1984 found me in Castries Provence, at the lovely home of Maggie Skeaping, four years widow of John Skeaping RA. The door on John’s atelier had not been closed behind him, and as the almond blossom arrived in the garden so did the painters and sculptors. Maggie announced a painting day had dawned, adding to me, ‘we can’t leave you out, can you paint, come on’. That day is engraved on my mind.

I was given oil paints, brushes, rags, turps, linseed oil and a palette, all strangers yet to me. Maggie put some oranges on an old green Provencal plate before me, friendly simple shapes it didn’t look too daunting, but, off she went again, and returned to deftly drape a damask cloth under the plate, letting it fall in horrors of pleats and folds, declaring ‘Always pose yourself the maximum problem’. That, is the only instruction I have received, I’ve hung on to it and it has been a sound work ethic reaping its own rewards.


At the end of the day’s work, everyone gathered around my painting, there was great hilarity and teasing,  Marco Bronzini declared it a masterpiece and because of the blue background, entitled it ‘Oranges at the Beach’. Maggie said under her breath, “** you can paint!”

I was hooked. On the flight home I was deep in thought, I needed time to learn to draw faster and better, but I couldn’t wait to paint. I needed something that kept still, Still Life, still life with personality enough, to fire the imagination. TOYS! So, out of a cupboard came the old friends

who duly sat absolutely still.

I took four paintings to London, my last call was to the Stable Gallery. I displayed before them, bear and doll taking afternoon tea, monkey, the card sharp, bear conducting Berlioz, and hare reading The Sporting Life. The gallery invested in the tea party, and asked if I could add fourteen  others for a forthcoming exhibition. I  thereby received the greatest gift of all, confidence. My toy stories hung next to Robert Heindel’s wonderful ballerinas, and they all sold. I couldn’t believe what was happening.

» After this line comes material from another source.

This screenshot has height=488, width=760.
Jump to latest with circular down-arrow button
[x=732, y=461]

My father said ‘If you can paint that bear you can paint my dog.’ An easy transition, this terrier, in my mind’s eye could easily have been straw filled standing on a red wheeled platform waiting to be pulled along, and so the commissions and exhibitions began.  

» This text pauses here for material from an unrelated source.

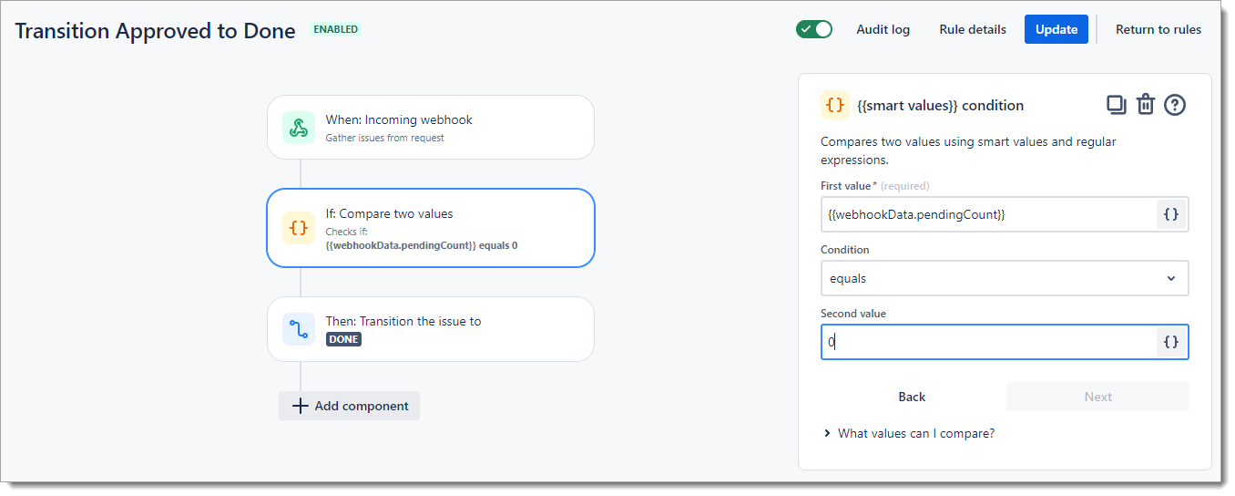Image resolution: width=1235 pixels, height=496 pixels.
Task: Click the plus icon on Add component
Action: (x=301, y=406)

Stable gallery, London. 1986

Society of Equine Artists, Christies, London. Drawing Prize. 1996

Century Fine Art Gallery, Windsor. Leading equine artists. 2004

Salar Gallery, Hatherleigh.  ‘Inspired by the horse’ 2005

Solo shows in home county.


Artists and Illustrators Magazine 1996 ‘How to characterise and paint dogs.’

Magazine cover:-

Fancy Fowl.

Catalogue:-

Ken Bromley Art Supplies.  




Fascination, imagination, dedication, the luck of being in the right place at the right time and the kindness of my fellow man,
hooked and I love it!

John Skeaping RA sculptor/painter all time wizard of capturing the horse in all its paces, due to his sound knowledge of the skeleton and the working muscle around it, and his sparing and seemingly effortless draughtsmanship.

Maggie Skeaping, third wife of John, also painted and sold her work in Paris. One of a set of triplets she began her life in the top drawer of a chest of drawers, her two brothers occupying the others. In 2002 these babies gained their place in the Guinness Book of Records as the longest living triplets.